Port workers watch as steel pipes are loaded onto a freighter ship at Cao Feidian Port in Tangshan, in northern China's Hebei province, Monday, Feb. 20, 2012. (AP Photo/Alexander F. Yuan
AP Photo/Alexander F. Yuan
Looks like more gloomy news for the global economy.
By Gwynn Guilford
Published Last updated This article is more than 2 years old.

China’s trade data have been a reliable monthly horror show over the last year, and September was no exception (link in Chinese). Exports fell nearly 4% from year-earlier levels, while imports dove an astonishing 20%.

One thing, however, is growing quite quickly.

The trade gap shown here—illustrating the value of goods China exports minus the value of goods that it imports—leapt more than 90% versus September 2014. In fact, if you discount distortions during Chinese New Year, China’s trade gap was the highest it’s ever been.

Some of that gap might be due to slumping commodity prices weighing more heavily on China’s import values. Still, the boom in extra exports reflects the fact that China continues to benefit from the global economy much more than the global economy benefits from China. This is because the People’s Republic hogs more than its due share of global demand.

To get why, let’s first look at how China has engineered its yawning trade surplus. As economist Michael Pettis explained in his book The Great Rebalancing, when one country rigs its economy to produce more than it consumes, it amasses extra savings that it then foists onto its trade partners.

For more than a decade, this is exactly what the Chinese government has done.
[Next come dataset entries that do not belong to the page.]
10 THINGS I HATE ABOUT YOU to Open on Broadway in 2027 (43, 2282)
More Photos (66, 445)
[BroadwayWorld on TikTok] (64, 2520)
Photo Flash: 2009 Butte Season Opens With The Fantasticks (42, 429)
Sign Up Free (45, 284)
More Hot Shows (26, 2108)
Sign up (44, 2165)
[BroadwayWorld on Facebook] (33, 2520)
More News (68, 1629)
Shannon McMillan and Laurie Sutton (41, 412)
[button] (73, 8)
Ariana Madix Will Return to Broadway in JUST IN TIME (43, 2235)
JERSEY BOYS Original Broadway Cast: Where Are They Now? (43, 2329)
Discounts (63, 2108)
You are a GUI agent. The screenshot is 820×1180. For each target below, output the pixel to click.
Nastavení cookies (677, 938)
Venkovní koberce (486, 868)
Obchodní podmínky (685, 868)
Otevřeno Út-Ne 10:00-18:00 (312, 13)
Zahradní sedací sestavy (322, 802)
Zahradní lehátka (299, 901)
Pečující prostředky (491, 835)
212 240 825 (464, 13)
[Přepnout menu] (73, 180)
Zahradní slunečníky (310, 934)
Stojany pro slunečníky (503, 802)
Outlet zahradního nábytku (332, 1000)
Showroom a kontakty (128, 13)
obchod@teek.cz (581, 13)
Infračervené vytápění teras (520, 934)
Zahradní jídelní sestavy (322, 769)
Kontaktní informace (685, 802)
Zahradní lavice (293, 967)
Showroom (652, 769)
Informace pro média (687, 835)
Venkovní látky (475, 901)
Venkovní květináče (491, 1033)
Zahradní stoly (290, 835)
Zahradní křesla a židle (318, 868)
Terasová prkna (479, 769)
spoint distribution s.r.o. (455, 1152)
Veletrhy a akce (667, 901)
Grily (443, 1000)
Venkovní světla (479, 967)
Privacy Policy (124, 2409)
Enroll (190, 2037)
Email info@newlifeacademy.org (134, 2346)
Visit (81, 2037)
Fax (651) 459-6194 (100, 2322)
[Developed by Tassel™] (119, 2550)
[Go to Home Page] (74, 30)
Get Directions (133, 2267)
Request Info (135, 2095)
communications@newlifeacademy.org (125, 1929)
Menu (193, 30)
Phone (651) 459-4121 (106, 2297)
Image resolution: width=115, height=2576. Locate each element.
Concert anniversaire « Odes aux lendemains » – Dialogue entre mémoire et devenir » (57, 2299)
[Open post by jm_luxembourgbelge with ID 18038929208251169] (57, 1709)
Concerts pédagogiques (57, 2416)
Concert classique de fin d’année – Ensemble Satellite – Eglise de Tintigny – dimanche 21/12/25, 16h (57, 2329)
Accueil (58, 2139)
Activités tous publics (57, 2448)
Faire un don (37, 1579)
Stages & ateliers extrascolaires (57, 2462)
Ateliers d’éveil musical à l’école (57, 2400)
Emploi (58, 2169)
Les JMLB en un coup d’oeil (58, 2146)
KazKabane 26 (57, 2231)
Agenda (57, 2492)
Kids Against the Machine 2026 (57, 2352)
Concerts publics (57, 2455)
By keeping interest rates and the yuan artificially cheap, it suppressed its people’s purchasing power and moved money out of the hands of Chinese consumers, shifting it instead to Chinese manufacturers at artificially low rates. Thanks to these subsidies, Chinese manufacturers cut export prices, driving global competitors out of business.

Take China’s steel industry, for example, which is exporting like there’s no tomorrow. While steelmakers around the world are foundering, China unloaded 11.3 million tonnes of steel products onto the global economy in September—9% more than it has ever exported before.

A problem awaits those countries that absorb China’s excess savings, however—and it’s mainly been the US. As the flood of cheap Chinese goods shuttered American factories, China’s central bank shoveled its savings glut into US investments (particularly government bonds). Meanwhile, to weather the hit to its own output and, as a result, tax revenues, the US encouraged a private-sector borrowing spree.

The perilous housing market bubble that resulted shouldn’t have surprised anyone; for advanced economies, the only way to absorb another country’s excess savings is to take on debt or stomach higher unemployment, as Pettis argues.

Though the US housing collapse is a distant memory, the gaping trade surplus that caused it keeps swelling bigger and bigger. Chinese leaders have long promised to “rebalance” their economy, meaning to stop subsidizing cheap production at the expense of consumer buying power. But as today’s trade surplus data suggest, there’s no sign so far of anything but more gloom for the global economy.